## TASK TO COMPLETE
Of all the entries below, retype only the lines from the one with "Click the Silence audio selection icon" through the one with "You are a computer-use agent. 2420x1512", exactly as they appear.

## MATERIAL FOR THIS TASK
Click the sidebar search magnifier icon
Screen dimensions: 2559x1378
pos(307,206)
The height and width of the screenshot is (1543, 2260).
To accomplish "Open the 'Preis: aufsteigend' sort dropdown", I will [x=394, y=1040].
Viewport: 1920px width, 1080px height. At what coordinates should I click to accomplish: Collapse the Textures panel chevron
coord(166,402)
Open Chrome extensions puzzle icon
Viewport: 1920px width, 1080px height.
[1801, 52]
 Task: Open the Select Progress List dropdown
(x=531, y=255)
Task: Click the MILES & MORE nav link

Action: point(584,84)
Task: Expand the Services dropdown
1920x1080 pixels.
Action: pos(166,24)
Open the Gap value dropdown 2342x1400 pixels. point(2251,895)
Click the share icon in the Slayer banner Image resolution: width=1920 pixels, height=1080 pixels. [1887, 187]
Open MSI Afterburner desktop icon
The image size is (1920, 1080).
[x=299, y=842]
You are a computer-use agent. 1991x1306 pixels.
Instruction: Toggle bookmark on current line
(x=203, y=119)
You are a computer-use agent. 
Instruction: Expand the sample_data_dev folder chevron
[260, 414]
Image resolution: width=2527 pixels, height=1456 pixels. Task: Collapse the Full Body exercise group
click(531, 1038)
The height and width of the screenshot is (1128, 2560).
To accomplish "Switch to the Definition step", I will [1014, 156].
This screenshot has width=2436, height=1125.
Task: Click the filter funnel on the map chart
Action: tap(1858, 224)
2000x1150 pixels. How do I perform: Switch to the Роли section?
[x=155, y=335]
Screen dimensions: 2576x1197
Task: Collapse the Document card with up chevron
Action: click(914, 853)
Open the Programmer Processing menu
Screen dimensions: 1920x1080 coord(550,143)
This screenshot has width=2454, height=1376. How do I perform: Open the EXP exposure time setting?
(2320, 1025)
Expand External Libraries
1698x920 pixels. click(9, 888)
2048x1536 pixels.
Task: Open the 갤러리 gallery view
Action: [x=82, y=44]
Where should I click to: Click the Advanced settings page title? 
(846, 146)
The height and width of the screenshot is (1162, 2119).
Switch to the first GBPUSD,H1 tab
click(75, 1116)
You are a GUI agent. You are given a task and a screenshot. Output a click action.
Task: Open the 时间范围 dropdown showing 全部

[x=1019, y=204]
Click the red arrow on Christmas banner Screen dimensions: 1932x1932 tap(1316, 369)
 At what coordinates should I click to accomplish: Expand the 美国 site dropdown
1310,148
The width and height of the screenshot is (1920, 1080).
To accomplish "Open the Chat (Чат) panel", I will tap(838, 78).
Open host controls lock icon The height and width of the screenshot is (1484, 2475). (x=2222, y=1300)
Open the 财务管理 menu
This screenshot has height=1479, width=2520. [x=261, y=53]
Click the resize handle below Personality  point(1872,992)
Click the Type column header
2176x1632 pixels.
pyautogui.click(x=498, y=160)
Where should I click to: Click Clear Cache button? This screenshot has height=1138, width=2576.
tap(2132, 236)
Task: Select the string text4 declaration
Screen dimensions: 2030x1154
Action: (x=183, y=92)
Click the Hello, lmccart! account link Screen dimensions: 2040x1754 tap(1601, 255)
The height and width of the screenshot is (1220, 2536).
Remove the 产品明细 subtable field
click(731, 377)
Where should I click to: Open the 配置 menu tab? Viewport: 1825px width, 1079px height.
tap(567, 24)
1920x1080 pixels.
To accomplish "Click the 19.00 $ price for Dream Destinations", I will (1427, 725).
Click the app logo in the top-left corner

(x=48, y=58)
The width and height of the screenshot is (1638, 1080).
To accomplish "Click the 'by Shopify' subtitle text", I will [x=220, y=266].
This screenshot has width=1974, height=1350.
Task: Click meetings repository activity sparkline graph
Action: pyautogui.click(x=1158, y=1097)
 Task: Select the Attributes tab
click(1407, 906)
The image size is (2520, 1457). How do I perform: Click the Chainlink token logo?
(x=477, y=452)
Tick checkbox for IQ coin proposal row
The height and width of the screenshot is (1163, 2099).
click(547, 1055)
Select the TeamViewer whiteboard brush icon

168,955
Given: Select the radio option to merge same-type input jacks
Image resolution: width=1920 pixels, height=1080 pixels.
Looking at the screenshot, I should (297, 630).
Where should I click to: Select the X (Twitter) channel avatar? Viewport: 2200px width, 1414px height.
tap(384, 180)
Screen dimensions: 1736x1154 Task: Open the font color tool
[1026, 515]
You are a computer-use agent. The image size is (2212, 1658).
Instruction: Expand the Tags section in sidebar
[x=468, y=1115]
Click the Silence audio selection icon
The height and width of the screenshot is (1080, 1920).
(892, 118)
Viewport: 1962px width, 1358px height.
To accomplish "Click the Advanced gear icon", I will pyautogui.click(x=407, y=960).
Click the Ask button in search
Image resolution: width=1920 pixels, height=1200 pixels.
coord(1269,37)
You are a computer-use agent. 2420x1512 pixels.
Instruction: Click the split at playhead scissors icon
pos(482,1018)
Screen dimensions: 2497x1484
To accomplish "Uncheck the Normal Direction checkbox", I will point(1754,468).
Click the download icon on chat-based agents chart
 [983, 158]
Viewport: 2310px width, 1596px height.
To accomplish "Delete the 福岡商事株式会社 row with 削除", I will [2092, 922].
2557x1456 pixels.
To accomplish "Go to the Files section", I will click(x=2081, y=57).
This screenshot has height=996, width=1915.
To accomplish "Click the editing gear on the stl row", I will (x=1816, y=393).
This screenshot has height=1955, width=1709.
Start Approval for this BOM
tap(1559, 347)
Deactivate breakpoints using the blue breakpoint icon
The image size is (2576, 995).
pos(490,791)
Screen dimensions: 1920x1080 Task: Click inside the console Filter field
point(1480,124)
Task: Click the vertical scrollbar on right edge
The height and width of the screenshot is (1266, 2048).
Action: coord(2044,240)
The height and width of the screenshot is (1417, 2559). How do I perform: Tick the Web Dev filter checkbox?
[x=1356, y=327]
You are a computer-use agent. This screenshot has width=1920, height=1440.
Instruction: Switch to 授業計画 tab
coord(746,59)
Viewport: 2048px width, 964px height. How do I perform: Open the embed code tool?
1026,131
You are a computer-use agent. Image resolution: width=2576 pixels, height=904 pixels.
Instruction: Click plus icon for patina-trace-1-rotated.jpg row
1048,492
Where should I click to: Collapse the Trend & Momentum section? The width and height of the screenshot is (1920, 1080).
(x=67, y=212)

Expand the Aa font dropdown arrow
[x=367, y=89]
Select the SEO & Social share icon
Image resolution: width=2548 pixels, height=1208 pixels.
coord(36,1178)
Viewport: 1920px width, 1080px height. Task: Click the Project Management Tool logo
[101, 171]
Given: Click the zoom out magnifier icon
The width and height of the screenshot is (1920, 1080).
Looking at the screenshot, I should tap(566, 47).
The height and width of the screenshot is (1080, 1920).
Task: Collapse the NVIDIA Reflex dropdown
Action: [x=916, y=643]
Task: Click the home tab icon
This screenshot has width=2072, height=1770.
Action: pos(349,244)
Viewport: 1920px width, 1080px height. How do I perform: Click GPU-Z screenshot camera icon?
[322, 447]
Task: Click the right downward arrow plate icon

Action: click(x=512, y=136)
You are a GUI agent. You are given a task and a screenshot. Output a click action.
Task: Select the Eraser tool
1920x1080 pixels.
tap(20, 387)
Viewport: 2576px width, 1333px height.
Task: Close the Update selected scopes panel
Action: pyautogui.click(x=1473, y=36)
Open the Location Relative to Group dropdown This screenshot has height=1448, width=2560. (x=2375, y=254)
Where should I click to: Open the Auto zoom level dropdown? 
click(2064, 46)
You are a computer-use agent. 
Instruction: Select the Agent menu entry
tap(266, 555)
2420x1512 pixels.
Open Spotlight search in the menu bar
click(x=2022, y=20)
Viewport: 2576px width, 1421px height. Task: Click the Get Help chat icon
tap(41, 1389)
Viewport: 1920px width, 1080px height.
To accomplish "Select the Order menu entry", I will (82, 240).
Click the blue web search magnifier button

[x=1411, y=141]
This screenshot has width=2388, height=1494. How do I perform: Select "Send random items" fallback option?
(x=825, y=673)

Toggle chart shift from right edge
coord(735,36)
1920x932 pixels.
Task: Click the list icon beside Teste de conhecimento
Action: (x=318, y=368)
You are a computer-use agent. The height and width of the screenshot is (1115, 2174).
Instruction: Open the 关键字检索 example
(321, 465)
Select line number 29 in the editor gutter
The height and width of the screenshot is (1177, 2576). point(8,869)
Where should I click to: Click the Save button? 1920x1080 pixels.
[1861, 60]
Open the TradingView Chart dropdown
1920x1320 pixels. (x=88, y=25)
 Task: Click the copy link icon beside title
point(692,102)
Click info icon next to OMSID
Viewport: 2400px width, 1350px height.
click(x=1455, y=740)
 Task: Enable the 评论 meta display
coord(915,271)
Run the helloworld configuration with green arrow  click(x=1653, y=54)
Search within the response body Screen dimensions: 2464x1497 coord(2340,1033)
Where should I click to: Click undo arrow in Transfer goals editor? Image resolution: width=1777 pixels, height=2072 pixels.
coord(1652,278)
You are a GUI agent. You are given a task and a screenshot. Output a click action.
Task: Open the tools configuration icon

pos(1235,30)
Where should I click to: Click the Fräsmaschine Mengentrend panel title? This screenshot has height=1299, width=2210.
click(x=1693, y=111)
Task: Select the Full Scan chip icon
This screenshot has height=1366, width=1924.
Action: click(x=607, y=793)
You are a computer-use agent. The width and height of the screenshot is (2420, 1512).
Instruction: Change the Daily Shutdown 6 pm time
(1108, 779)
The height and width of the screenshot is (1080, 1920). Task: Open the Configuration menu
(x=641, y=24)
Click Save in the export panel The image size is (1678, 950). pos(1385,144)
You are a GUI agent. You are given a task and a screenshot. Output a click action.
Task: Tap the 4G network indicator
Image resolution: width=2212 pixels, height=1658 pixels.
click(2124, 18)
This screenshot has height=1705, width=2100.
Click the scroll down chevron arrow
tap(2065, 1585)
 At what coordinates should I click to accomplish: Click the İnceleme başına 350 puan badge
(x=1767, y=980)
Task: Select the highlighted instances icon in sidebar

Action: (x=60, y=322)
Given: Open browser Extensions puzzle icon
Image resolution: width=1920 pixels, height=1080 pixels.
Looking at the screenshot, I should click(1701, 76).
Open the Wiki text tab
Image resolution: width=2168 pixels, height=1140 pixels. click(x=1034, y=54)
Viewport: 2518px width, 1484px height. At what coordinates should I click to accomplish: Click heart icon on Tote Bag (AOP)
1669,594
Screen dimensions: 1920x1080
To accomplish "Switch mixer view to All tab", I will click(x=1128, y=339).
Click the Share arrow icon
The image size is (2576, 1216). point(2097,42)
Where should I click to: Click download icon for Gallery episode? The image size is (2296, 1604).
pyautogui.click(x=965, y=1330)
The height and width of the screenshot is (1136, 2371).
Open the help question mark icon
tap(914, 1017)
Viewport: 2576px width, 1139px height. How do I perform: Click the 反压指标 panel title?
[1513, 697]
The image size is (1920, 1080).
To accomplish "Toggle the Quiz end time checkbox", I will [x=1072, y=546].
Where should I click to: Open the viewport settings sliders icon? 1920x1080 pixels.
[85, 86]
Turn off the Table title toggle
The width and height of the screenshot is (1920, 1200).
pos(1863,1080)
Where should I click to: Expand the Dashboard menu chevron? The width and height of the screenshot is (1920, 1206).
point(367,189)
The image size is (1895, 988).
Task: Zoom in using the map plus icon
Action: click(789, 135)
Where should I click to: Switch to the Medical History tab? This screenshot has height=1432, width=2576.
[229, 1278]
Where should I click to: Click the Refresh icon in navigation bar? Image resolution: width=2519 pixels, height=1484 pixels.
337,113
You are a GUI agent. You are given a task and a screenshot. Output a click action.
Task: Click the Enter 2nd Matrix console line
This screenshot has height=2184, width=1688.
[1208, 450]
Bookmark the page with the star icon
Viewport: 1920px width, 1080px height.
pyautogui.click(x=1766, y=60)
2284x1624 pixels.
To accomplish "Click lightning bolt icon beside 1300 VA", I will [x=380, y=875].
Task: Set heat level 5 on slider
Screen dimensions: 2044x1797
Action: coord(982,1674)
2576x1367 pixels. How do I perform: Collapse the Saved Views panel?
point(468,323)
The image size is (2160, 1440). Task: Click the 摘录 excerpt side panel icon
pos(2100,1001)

## EXERCISE ANSWER
Click the Silence audio selection icon
The height and width of the screenshot is (1080, 1920).
(892, 118)
Viewport: 1962px width, 1358px height.
To accomplish "Click the Advanced gear icon", I will pyautogui.click(x=407, y=960).
Click the Ask button in search
Image resolution: width=1920 pixels, height=1200 pixels.
coord(1269,37)
You are a computer-use agent. 2420x1512 pixels.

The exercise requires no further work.